2013 tax planning needs to happen now not later
Many farms market much of their crop production during the winter months, so we expect that 2013 has the potential to be a high income year that could create tax liabilities for farms.
A common management practice for most farm operations is to do year-end tax planning in November and December each year to manage the farm’s financial position. For 2013, Michigan State University Extension recommends that you begin your tax planning now as this is going to be a transition year for many farms in the Saginaw Valley area. It is clear that we have a commodity market shift in place and this year’s crop is on track for some major reductions in yields in many cases, with the potential for a major income drop in 2014. Income and tax planning can buffer this downturn.

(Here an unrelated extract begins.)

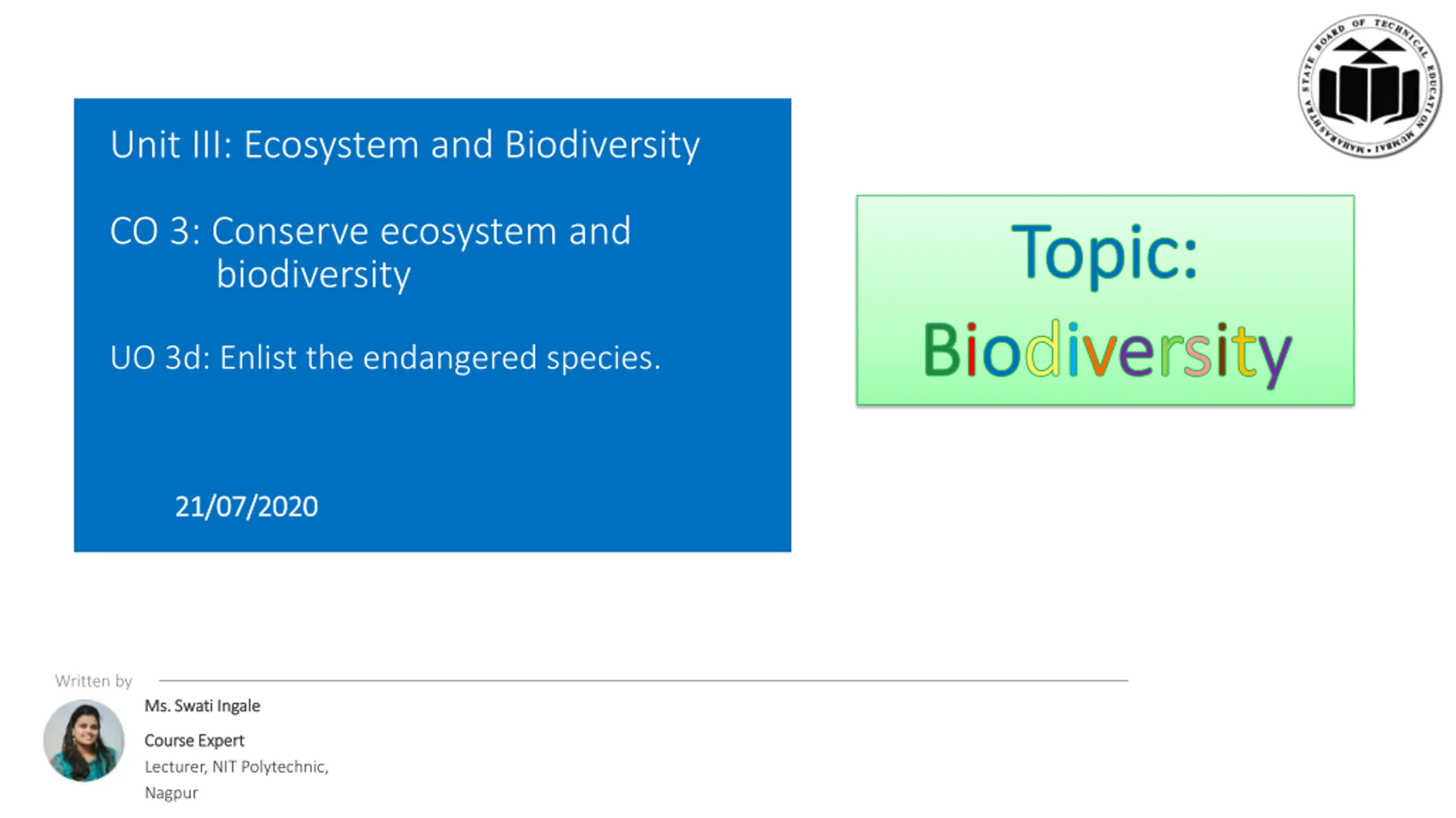Click the green 'B' letter in Biodiversity
Screen dimensions: 1456x818
pyautogui.click(x=941, y=350)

A large number of farms carried the majority of their 2012 crop and livestock production sales into the winter of 2013. During the winter of 2013, many Saginaw Valley farms were able to take advantage of very good 2012 crop inventory amounts and commodity market prices that were very good. This situation pushed 2013 income to higher levels than in past years and increased the need to now manage that income with expenses and inventory management. By putting together a multi-year plan of action now, a farm has more time to balance out commodity sales, purchases of inputs and refine plans for inventory management of the commodities that will be harvested and produced over the remainder of the year. A simple tax worksheet is available that you may want to consider using if you do your own tax planning. The worksheet is set up for 2012 but should be a close estimate to where you may be in 2013. Some additional tax planning information and resources are available on at the Farm Information Resource Management webpage that may helpful in framing more of the planning issues for 2013.
For most farms that have not been active in forward pricing of commodities, the projected market prices for the 2013 crop will generate much lower income for farms over the fall and winter marketing season. Farms should look to balance year to year net income as a management tool to manage tax liabilities to avoid huge fluctuations from year to year. Farms that maintain a reasonable profitability for their farming operations year to year find debt management and service of family living needs a reasonable task.